Bioetanol, el protagonista de la agenda estratégica del gobierno para 2026
En medio del debate sobre cómo reducir la dependencia energética y fortalecer el perfil productivo del país, el bioetanol vuelve a posicionarse como una pieza estratégica. Así lo planteó Jorge Feijoo, presidente del Centro Azucarero Argentino, al analizar el presente del sector y advertir que el actual marco regulatorio está “frenando nuevas inversiones”.
Hoy, las naftas en la Argentina contienen un 12% de bioetanol, elaborado a partir de caña de azúcar y maíz. Ese porcentaje —establecido por ley— permitió consolidar una industria que, desde la sanción del régimen de biocombustibles en 2006, sumó inversiones y desarrolló capacidad instalada en distintas regiones del país.
“Argentina tiene un potencial enorme para producir combustibles renovables, porque es un país agrícola y agroindustrial”, sostuvo Feijoo en diálogo con Revista Chacra.
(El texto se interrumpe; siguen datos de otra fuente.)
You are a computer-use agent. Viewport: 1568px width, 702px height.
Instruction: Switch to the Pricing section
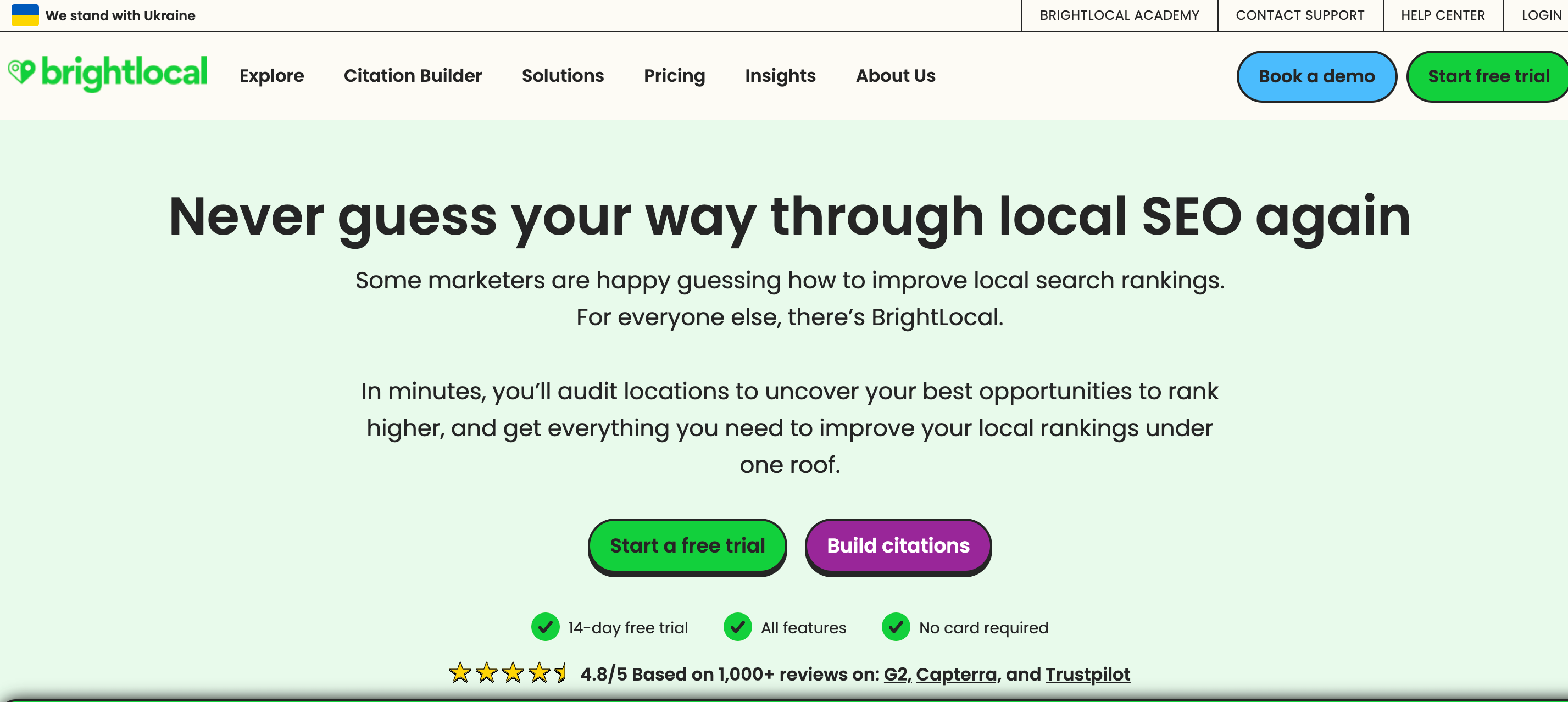click(x=675, y=75)
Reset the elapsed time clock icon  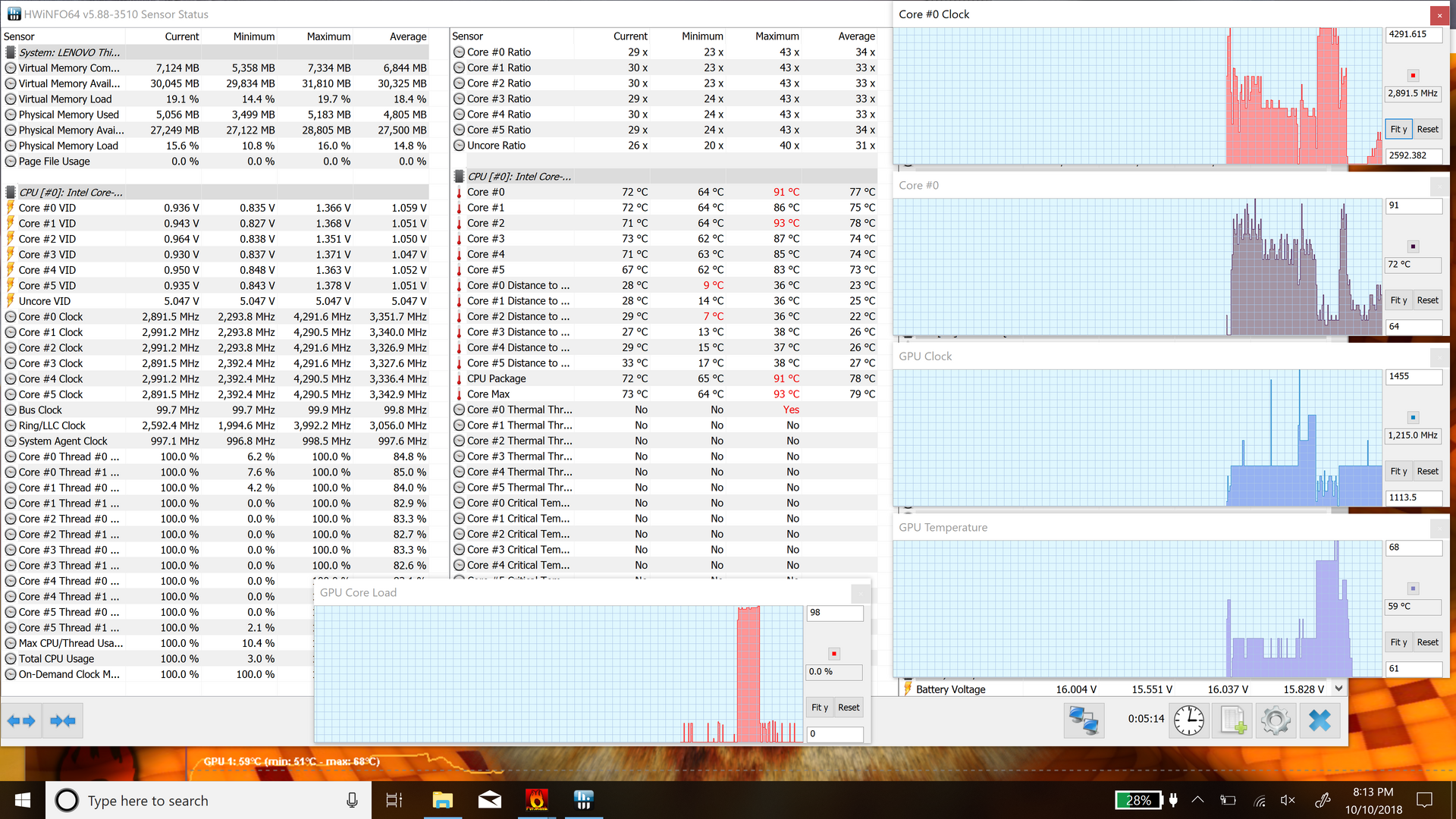1188,720
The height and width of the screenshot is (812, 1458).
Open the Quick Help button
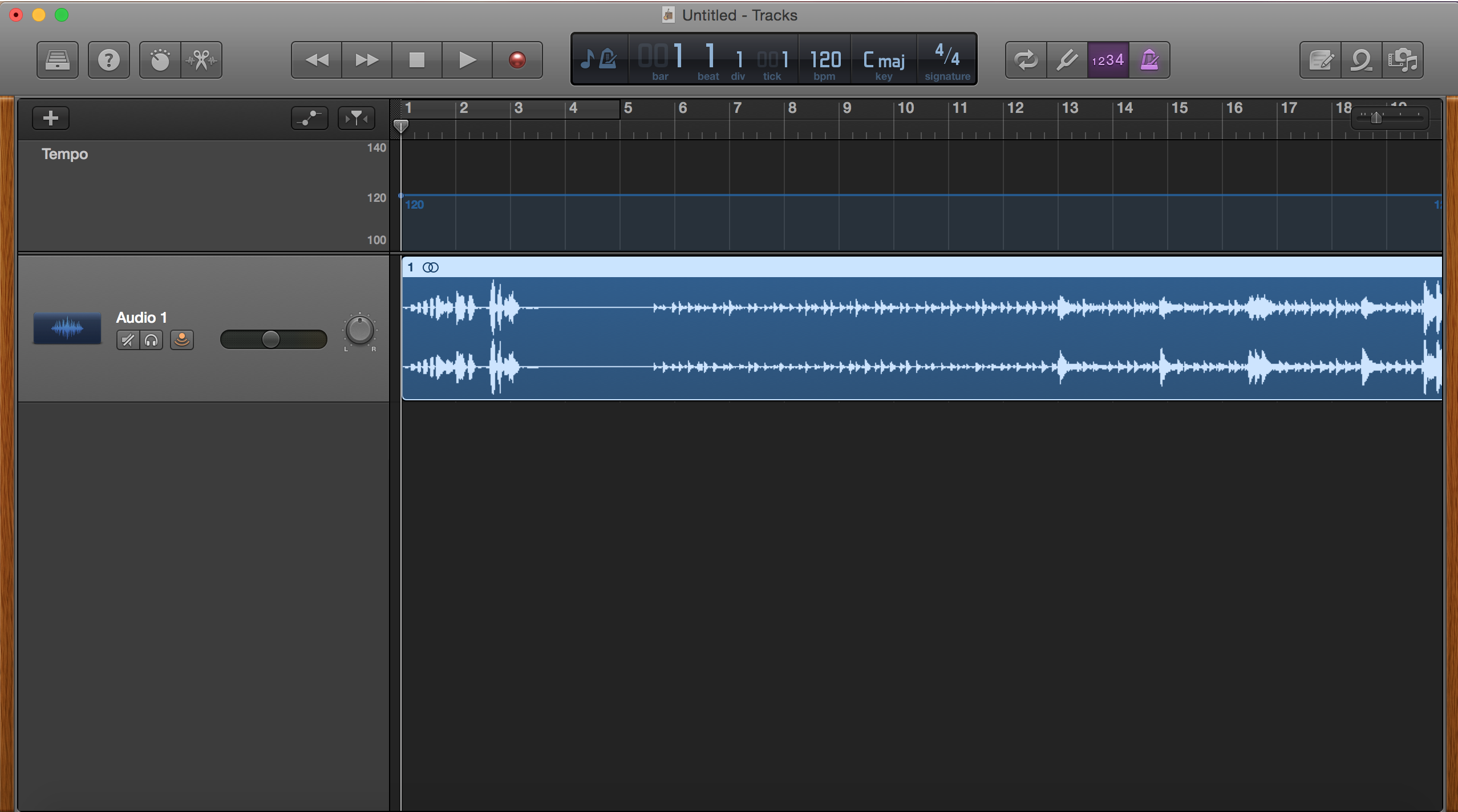point(108,60)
En su mirada, el bioetanol no solo sustituye combustibles fósiles importados, sino que también mejora la calidad de las naftas y aporta competitividad al sistema energético.
Ahorro de divisas y mejora técnica
Uno de los ejes del planteo es el impacto en la balanza comercial. Según explicó, en 2025 la Argentina importó naftas por más de 600 millones de dólares. Elevar el corte obligatorio del 12% al 15% permitiría ahorrar aproximadamente la mitad de ese monto, es decir, cerca de 300 millones de dólares anuales.

El bioetanol, además, cumple un rol técnico clave: aporta octanaje de forma eficiente. “El etanol tiene 125 octanos y permite que las naftas argentinas alcancen los 95 y 97 octanos exigidos por la especificación técnica, sin necesidad de importar aditivos caros y contaminantes”, detalló el dirigente.
En un escenario de restricción de divisas y necesidad de mejorar la calidad de los combustibles, el sector sostiene que el aumento del corte es una decisión de bajo costo fiscal y alto impacto productivo.
Comparación regional
El contraste con países vecinos refuerza el argumento. Mientras la Argentina mantiene un corte del 12%, Paraguay utiliza un 25% y Brasil combina un corte obligatorio del 30% con un parque automotor mayoritariamente adaptado a motores flex. Esto último eleva el uso efectivo de etanol en Brasil a un equivalente cercano al 50% del total de naftas consumidas.
Para Feijoo, esa brecha muestra que el país tiene margen para avanzar sin comprometer el abastecimiento. “Estamos en condiciones de cubrir el mercado interno”, aseguró, y remarcó que la industria ya cuenta con capacidad instalada suficiente para acompañar un incremento en el corte.

Valor agregado en origen
Otro punto central es el impacto regional. El bioetanol se produce en provincias azucareras del NOA y en zonas maiceras del centro del país, generando empleo e integración industrial en origen. Actualmente, solo el 3,5% del maíz argentino se destina a la producción de alcohol, lo que deja un amplio margen para agregar valor.
Desde el sector destacan que la expansión del bioetanol no implica competir con la exportación de granos, sino diversificar la matriz de uso y fortalecer cadenas agroindustriales. En el caso de la caña de azúcar, representa además una herramienta clave para estabilizar ingresos y sostener economías regionales.
El límite normativo
Pese a ese potencial, el presidente del Centro Azucarero Argentino advirtió que la ley vigente se encuentra “agotada” y que su diseño actual restringe el desarrollo. En particular, cuestionó la falta de señales de largo plazo que incentiven nuevas inversiones y modernización tecnológica.
“Necesitamos un esquema que promueva el desarrollo federal y la competitividad”, afirmó. En su visión, avanzar hacia una mayor desregulación y previsibilidad permitiría que el sector amplíe capacidad y acompañe una eventual transición energética.

Un dato reciente refuerza esa expectativa: la habilitación de motores flex en el país. Sin embargo, Feijoo subrayó que el paso indispensable sigue siendo elevar el corte obligatorio. “Aumentar del 12 al 15% es clave para aprovechar la capacidad instalada y consolidar una matriz energética más eficiente y competitiva”, concluyó.
En un contexto de redefinición del modelo energético, el bioetanol se presenta así como una alternativa concreta, con impacto en divisas, calidad de combustibles y desarrollo regional. La discusión, ahora, pasa por si la política acompañará ese potencial con un nuevo marco normativo que permita dar el siguiente paso.